§ Stated exercise
Scale the rows from the start of the records through the line containing "tap(54, 459)", reproducing every line with its request and multiplying each click coordinate in the answers by 1.6, rounded to whole numbers with halves rounded up. Leave all numbers in the requests unchanged.

§ Dataset extract
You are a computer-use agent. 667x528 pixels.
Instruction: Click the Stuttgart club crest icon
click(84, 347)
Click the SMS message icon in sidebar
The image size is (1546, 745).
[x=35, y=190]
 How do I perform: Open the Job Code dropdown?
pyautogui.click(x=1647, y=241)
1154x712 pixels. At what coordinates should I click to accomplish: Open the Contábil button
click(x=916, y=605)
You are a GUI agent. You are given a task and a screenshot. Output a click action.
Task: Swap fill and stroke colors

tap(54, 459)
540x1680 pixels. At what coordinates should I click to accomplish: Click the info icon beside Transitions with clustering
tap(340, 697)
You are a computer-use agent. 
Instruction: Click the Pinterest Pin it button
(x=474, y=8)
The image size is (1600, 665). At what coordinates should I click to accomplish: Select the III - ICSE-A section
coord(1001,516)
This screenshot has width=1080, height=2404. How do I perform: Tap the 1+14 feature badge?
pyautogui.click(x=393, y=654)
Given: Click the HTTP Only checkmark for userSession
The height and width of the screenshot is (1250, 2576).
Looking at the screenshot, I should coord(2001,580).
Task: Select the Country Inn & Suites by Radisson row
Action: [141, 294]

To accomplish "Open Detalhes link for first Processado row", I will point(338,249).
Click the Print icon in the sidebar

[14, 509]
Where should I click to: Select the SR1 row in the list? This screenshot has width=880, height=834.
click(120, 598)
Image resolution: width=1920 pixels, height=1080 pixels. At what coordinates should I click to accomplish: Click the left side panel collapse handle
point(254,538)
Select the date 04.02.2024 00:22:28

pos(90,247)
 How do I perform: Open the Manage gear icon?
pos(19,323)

§ Right answer
You are a computer-use agent. 667x528 pixels.
Instruction: Click the Stuttgart club crest icon
click(134, 555)
Click the SMS message icon in sidebar
The image size is (1546, 745).
[x=56, y=304]
 How do I perform: Open the Job Code dropdown?
pyautogui.click(x=2635, y=386)
1154x712 pixels. At what coordinates should I click to accomplish: Open the Contábil button
click(x=1466, y=968)
You are a GUI agent. You are given a task and a screenshot. Output a click action.
Task: Swap fill and stroke colors

tap(86, 734)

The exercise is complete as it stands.